Acrolein inhibits cytokine gene expression by alkylating cysteine and arginine residues in the NF-κB1 DNA binding domain

Cigarette smoke is a potent inhibitor of pulmonary T cell responses, resulting in decreased immune surveillance and an increased incidence of respiratory tract infections. The alpha, beta-unsaturated aldehydes in cigarette smoke ( acrolein and crotonaldehyde) inhibited production of interleukin- 2 (IL-2), IL-10, granulocyte-macrophage colony-stimulating factor, interferon-gamma, and tumor necrosis factor-alpha by human T cells but did not inhibit production of IL-8. The saturated aldehydes (acetaldehyde, propionaldehyde, and butyraldehyde) in cigarette smoke were inactive. Acrolein inhibited induction of NF-kappa B DNA binding activity after mitogenic stimulation of T cells but had no effect on induction of NFAT or AP-1. Acrolein inhibited NF-kappa B1 (p50) binding to the IL-2 promoter in a chromatin immunoprecipitation assay by > 99%. Using purified recombinant p50 in an electrophoretic mobility shift assay, we demonstrated that acrolein was 2000-fold more potent than crotonaldehyde in blocking DNA binding to an NF-kappa B consensus sequence.

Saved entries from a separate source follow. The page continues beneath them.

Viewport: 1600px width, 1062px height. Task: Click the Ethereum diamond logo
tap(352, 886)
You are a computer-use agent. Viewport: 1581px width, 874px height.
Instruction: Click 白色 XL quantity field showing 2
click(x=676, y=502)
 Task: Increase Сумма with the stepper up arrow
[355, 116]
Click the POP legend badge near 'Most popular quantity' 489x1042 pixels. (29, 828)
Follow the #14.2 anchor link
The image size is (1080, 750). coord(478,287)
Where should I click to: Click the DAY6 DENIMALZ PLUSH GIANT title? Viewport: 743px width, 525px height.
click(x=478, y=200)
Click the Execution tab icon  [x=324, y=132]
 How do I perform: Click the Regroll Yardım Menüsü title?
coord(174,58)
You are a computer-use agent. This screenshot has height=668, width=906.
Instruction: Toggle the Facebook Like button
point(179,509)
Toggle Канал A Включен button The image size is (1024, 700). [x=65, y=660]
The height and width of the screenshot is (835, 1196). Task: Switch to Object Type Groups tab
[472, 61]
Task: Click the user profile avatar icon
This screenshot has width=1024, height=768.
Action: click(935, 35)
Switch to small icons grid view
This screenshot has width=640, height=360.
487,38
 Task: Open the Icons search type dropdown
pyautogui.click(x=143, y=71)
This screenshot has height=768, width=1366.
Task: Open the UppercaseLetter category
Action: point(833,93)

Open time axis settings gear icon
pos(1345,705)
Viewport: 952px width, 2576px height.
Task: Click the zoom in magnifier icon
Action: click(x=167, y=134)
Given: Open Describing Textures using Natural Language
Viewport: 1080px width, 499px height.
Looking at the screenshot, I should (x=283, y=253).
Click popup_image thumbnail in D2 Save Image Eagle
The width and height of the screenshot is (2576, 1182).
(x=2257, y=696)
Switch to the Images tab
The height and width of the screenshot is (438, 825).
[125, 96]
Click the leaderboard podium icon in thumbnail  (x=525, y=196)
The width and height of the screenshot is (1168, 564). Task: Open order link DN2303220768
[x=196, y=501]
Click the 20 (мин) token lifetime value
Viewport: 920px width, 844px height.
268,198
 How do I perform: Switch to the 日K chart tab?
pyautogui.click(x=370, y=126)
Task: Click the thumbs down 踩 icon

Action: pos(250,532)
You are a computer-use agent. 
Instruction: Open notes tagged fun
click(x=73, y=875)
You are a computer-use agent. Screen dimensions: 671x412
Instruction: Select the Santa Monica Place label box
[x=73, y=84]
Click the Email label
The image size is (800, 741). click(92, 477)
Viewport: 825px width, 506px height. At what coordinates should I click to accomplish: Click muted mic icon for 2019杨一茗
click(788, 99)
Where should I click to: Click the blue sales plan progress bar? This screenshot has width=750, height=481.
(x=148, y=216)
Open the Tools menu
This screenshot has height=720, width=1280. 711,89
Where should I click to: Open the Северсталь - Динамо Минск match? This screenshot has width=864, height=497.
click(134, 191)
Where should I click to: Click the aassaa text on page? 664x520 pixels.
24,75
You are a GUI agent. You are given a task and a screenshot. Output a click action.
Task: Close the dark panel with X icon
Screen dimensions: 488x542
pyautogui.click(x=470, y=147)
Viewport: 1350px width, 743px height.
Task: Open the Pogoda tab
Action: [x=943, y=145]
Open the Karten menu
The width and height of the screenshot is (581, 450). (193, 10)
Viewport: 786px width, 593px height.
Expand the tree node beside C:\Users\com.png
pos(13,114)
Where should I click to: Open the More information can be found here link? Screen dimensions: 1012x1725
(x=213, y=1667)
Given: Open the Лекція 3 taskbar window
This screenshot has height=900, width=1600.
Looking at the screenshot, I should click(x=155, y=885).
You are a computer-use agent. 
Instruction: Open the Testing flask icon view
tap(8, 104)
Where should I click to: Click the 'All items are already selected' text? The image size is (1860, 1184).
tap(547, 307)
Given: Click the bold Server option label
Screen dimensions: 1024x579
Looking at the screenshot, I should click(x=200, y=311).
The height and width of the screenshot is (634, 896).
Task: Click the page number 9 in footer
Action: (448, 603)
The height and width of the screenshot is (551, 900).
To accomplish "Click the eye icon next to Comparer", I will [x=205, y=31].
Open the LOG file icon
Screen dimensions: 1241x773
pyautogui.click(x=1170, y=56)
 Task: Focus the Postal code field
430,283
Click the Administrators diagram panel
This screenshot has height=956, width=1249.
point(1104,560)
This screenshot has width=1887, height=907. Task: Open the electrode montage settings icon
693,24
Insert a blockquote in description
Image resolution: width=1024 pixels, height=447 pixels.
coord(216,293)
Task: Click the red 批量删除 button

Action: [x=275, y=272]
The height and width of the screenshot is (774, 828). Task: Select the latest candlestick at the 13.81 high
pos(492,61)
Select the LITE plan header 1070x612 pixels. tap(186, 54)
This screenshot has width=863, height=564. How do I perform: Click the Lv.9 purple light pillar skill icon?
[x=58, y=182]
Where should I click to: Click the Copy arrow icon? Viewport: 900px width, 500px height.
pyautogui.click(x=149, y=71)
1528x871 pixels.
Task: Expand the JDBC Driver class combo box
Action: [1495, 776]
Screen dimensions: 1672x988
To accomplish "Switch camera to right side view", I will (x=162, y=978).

Matrix-assisted laser desorption/ionization time-of-flight and tandem mass spectrometry demonstrated that acrolein alkylated two amino acids (Cys-61 and Arg-307) in the DNA binding domain. Crotonaldehyde reacted with Cys-61, but not Arg-307, whereas the saturated aldehydes in cigarette smoke did not react with p50. These experiments demonstrate that aldehydes in cigarette smoke can regulate gene expression by direct modification of a transcription factor.